Extract the lines of the items from the line containing "Given: Open the 插入(I) menu" through the line containing "click(x=409, y=320)", inclusive, and reproduce them unchanged.

·····

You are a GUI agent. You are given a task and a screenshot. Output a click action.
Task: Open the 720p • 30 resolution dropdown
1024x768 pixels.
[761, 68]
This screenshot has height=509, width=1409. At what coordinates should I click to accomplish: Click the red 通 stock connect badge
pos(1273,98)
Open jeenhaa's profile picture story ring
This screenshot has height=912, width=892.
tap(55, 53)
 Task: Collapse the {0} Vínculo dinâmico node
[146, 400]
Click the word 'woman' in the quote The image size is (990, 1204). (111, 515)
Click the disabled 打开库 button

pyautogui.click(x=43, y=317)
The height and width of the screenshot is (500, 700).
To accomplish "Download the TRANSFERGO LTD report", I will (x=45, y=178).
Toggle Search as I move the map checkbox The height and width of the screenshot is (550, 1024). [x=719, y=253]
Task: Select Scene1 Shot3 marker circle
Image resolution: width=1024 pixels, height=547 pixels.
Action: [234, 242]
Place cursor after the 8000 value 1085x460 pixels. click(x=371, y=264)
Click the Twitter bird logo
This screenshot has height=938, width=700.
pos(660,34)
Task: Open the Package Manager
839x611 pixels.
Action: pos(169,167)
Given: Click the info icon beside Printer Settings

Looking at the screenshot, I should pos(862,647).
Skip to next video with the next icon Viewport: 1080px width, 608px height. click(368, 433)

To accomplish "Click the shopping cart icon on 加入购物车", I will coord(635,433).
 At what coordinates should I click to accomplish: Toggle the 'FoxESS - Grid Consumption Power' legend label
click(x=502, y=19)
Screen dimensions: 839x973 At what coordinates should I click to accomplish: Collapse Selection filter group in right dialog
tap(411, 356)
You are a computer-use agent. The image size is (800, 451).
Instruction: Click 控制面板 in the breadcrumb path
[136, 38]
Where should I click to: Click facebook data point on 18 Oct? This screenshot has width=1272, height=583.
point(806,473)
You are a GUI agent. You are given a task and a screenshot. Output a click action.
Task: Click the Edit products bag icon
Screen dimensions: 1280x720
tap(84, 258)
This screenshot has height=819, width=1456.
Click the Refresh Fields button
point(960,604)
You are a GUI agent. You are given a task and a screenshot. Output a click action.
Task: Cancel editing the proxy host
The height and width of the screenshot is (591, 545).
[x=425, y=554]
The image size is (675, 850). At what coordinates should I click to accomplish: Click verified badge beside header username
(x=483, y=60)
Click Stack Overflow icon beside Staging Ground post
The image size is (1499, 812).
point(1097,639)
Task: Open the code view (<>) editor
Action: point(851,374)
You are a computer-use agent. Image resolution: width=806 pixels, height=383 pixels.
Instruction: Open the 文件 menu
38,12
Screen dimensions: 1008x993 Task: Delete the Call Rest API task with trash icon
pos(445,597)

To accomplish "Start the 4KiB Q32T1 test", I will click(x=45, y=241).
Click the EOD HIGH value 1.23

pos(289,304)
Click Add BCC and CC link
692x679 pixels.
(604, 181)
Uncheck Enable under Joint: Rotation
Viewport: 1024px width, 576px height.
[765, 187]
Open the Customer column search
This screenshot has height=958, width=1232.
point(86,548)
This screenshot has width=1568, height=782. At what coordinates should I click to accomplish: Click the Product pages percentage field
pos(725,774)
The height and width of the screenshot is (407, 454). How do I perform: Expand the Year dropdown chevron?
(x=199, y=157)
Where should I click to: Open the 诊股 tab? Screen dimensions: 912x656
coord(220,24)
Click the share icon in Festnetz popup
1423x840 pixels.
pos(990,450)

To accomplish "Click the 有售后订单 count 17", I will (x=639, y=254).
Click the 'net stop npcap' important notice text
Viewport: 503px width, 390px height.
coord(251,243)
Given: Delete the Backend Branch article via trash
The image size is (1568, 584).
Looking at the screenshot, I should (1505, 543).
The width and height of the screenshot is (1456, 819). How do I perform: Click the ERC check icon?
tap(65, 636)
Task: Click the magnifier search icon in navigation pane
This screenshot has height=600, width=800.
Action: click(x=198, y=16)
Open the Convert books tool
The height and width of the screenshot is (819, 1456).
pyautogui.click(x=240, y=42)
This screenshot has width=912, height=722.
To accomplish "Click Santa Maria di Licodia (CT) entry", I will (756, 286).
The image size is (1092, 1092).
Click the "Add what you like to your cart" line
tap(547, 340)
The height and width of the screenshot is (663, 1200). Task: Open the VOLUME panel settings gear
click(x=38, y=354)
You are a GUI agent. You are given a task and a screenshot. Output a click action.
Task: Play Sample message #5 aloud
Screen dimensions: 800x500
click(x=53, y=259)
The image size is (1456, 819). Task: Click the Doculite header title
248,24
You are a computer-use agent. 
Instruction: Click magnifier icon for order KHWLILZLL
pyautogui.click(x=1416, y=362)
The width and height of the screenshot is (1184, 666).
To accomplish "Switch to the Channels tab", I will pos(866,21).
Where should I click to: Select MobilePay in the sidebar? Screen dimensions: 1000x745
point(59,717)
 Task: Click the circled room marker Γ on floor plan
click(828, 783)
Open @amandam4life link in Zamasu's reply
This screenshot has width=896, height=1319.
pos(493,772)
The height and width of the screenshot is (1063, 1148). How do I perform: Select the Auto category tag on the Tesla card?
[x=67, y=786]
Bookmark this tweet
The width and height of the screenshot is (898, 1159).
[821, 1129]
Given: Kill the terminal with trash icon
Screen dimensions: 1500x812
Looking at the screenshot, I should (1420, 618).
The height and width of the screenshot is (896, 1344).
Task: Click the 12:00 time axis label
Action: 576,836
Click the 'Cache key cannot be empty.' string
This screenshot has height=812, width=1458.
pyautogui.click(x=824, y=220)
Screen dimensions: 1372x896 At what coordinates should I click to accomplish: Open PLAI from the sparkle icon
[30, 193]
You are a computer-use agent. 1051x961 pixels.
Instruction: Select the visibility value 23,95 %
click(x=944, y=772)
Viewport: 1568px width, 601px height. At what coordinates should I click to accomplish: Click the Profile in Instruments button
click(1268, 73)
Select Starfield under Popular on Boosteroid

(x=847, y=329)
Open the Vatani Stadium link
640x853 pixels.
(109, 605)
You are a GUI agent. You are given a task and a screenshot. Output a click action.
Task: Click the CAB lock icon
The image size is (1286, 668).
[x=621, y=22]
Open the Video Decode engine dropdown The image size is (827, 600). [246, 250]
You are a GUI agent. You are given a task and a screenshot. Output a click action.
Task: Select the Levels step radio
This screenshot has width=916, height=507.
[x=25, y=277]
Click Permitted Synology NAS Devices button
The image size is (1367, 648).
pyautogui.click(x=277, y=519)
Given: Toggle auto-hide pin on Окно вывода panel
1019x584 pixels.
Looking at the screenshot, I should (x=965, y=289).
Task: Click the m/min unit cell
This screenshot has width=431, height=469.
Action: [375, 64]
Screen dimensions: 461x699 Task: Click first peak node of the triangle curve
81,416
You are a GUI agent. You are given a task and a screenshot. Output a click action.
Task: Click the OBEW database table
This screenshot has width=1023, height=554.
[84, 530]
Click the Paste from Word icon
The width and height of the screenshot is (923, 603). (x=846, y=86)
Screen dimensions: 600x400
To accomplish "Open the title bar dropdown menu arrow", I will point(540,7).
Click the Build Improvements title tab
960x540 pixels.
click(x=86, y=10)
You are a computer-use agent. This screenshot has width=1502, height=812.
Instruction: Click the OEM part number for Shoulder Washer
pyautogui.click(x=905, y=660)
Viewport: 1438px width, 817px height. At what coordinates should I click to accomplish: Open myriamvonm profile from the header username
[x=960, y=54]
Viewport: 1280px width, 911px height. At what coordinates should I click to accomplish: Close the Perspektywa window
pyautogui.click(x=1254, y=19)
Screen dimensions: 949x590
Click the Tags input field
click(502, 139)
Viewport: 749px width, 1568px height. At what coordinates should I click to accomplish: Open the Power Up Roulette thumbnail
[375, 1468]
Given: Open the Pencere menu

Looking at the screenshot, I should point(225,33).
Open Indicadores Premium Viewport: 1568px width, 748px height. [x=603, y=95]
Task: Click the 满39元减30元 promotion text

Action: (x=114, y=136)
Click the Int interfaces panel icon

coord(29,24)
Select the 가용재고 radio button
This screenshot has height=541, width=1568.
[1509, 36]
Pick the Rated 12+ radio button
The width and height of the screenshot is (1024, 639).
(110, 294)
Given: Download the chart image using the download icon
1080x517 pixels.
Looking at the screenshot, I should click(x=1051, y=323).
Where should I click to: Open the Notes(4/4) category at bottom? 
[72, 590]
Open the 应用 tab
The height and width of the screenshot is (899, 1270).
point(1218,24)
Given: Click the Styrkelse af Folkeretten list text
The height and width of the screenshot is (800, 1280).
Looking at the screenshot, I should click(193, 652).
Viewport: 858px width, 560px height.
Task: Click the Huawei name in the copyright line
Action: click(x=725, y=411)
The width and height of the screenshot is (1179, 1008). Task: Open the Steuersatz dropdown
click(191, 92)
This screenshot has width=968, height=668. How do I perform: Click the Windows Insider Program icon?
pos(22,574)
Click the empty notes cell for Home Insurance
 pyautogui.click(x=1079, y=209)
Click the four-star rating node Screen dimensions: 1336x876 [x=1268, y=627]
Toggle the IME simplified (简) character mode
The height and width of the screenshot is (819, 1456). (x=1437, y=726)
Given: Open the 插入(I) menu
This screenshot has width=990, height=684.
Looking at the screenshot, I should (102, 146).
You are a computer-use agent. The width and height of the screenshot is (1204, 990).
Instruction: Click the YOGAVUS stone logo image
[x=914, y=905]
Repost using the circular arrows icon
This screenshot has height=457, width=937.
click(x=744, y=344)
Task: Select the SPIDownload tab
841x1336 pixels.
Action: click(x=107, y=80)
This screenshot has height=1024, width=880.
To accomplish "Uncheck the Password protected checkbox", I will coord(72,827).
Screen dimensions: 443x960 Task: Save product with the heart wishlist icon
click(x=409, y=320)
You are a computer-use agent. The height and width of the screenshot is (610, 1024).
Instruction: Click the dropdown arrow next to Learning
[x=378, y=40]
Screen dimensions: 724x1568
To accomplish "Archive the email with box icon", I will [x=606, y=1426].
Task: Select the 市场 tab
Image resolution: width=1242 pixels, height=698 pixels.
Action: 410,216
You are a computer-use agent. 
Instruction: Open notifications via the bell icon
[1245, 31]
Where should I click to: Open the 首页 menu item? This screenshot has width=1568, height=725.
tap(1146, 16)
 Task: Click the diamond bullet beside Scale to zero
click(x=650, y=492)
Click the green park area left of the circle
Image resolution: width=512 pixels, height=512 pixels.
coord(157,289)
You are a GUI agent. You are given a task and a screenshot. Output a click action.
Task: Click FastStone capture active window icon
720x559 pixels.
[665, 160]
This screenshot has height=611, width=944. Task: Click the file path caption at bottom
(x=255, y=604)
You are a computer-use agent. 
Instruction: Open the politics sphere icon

·····

Response
Given: Open the 插入(I) menu
This screenshot has width=990, height=684.
Looking at the screenshot, I should (102, 146).
You are a computer-use agent. The width and height of the screenshot is (1204, 990).
Instruction: Click the YOGAVUS stone logo image
[x=914, y=905]
Repost using the circular arrows icon
This screenshot has height=457, width=937.
click(x=744, y=344)
Task: Select the SPIDownload tab
841x1336 pixels.
Action: click(x=107, y=80)
This screenshot has height=1024, width=880.
To accomplish "Uncheck the Password protected checkbox", I will coord(72,827).
Screen dimensions: 443x960 Task: Save product with the heart wishlist icon
click(x=409, y=320)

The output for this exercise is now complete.